This article was originally published in Drug Channels.
While the U.S. has been frustratingly slow to embrace biosimilars, the next few years are poised to see a veritable boom in new market entrants. Only six biosimilars were available at the end of 2018. There are now around 40 biosimilars approved in the U.S. across multiple indications. Plus, enrollment in the FDA’s Biosimilar Development Program has increased nearly 60% since October 2015, with more than 90 proposed biosimilar products in the program.
As longstanding tensions around drug pricing and patient accessibility reach an inflection point, this long-awaited surge in activity couldn’t have come too soon. Biosimilars play a major role in solving some of the woes of the U.S. healthcare ecosystem. Healthy competition among biosimilars and reference products could lead to a wider variety of therapies and, ultimately, lower costs of care.
As we prepare for an onslaught of biosimilars, it’s critical that all healthcare stakeholders—especially manufacturers—understand how drastically the market has evolved since the first U.S. biosimilar product was launched in 2015. While seven years may not seem like a particularly lengthy time frame, several recent developments are changing the way that payers and PBMs approach biosimilars—and the way that manufacturers should approach the market.
A New World for Biosimilars
Until recently, the decision to prescribe a biosimilar product was largely left up to physicians. However, a 2016 study conducted by The Biosimilars Forum found that nearly half of providers surveyed didn’t think that a biosimilar was as safe as its reference product. This lack of understanding—and subsequent hesitancy on the part of prescribers—was a significant barrier to patient access until July 2021, when the FDA approved the insulin product Semglee as the first “interchangeable” biosimilar, deeming it able to produce the same clinical result as its reference product (Lantus, in this case).
What’s more, biosimilars that earn the interchangeable designation can be substituted for a reference product at the pharmacy counter without approval from physicians. With a slew of self-administered biosimilar products in the pipeline, this development is likely to increase patient access and bolster biosimilar adoption. Additionally, since payers typically have more control over drugs reimbursed on the pharmacy benefit, interchangeable status could result in payers quickly moving share from the biologic originators.
Another factor that has led to the biosimilar market’s recent evolution is sheer scale. With both established pharma companies and newly launched biotech startups getting in on the game—and many blockbuster biologics coming off patent—we’re seeing biosimilars expand into a wide range of therapeutic areas. This influx is happening most notably within immunology, where Humira will no longer be able to delay the market of approved biosimilars; at least eight biosimilar versions of the world’s best-selling drug are preparing to launch in 2023. Plus, the FDA has approved a second drug with interchangeable status—the Humira biosimilar Cyltezo—making it clear that stiff market competition within immunology is on the horizon.
This new landscape—a much more crowded market, changing dynamics among prescribers and payers—is a stark one, especially for biosimilar manufacturers within the immunology space. However, those that stay abreast of the rapidly changing dynamics and act accordingly will find themselves in much more hospitable territory.
Rethinking the Road Map
As we prepare to see the queue of Humira biosimilars launch in rapid succession, manufacturers are likely to turn to Remicade—the only other drug in the immunology space that faces steep biosimilar competition—for guidance on how to steer their own commercial ships. However, while understanding how these biosimilars came to market is important—critical, even—these products were launched in a much different biosimilars market.

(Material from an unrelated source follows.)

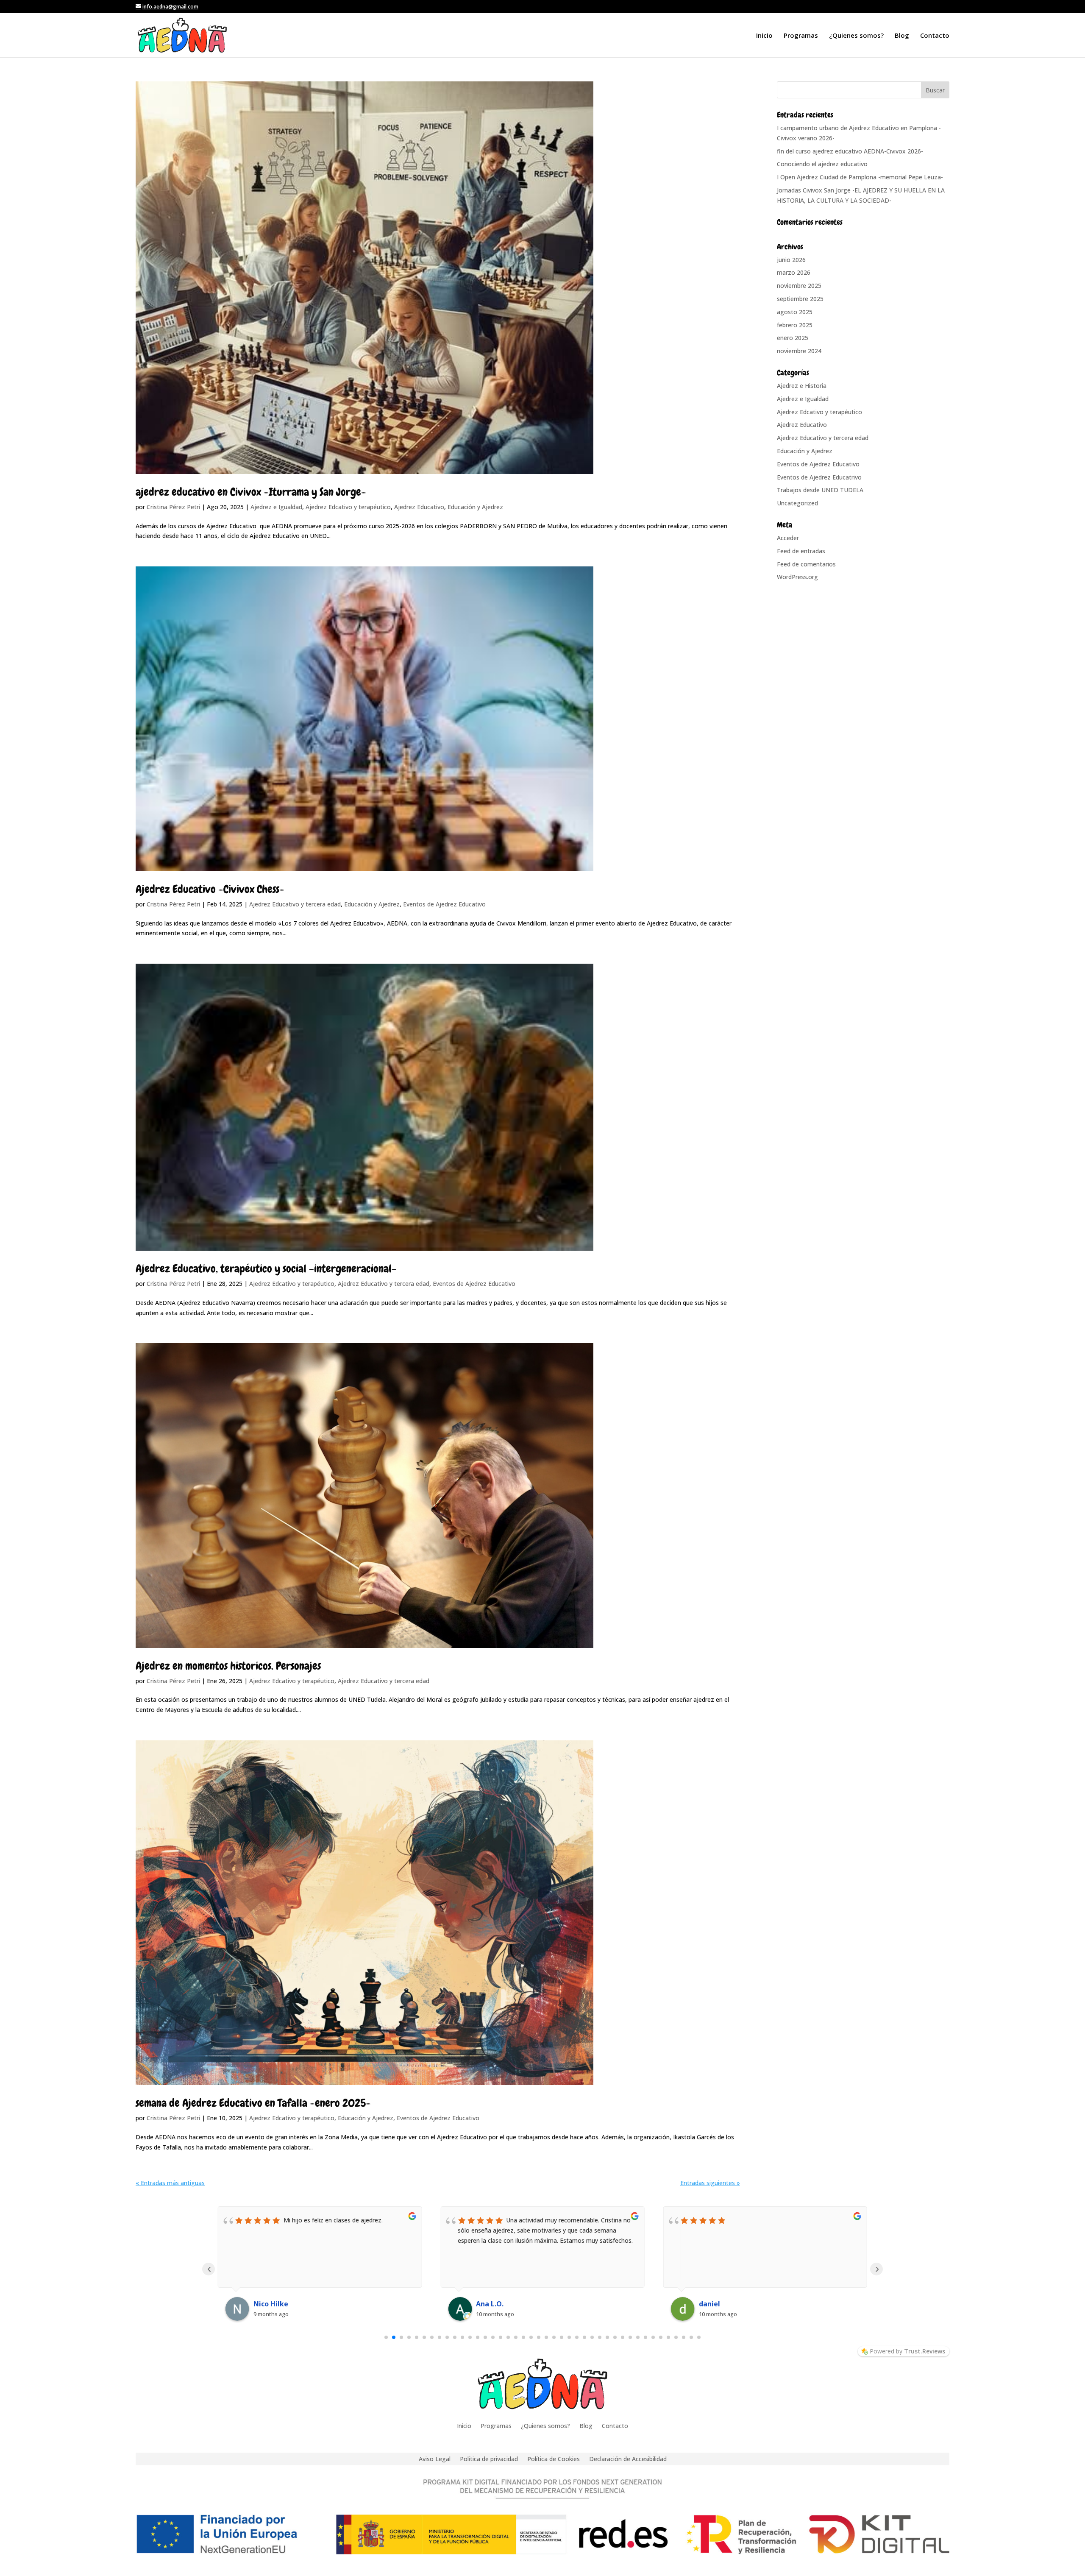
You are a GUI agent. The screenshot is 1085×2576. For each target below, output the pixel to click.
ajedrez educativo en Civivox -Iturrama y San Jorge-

While many may be tempted to assume that payers will take the same approach with Humira’s biosimilars as they did with Remicade’s, manufacturers need an understanding of the commercial landscape that’s grounded in today’s reality. Instead of following the Remicade road map, pharma companies—both those entering the biosimilars arena and those already in it—need to make decisions based on insights that are relevant to a more robust, increasingly complex landscape.
Will your biosimilar need to compete against others that have interchangeability status? How might multiple products impact category management? Are payers expected to review each product as it launches and make immediate changes to formulary, or will they wait to review multiple biosimilars at once? How have payers’ expectations changed when it comes to discounting?
The long-awaited biosimilars boom holds many promising opportunities for pharma, providers and patients alike. Manufacturers who avoid over-relying on historical precedence will find themselves ahead of the now sizeable competition and help pave the way for a pharmaceutical market that’s more accessible for all.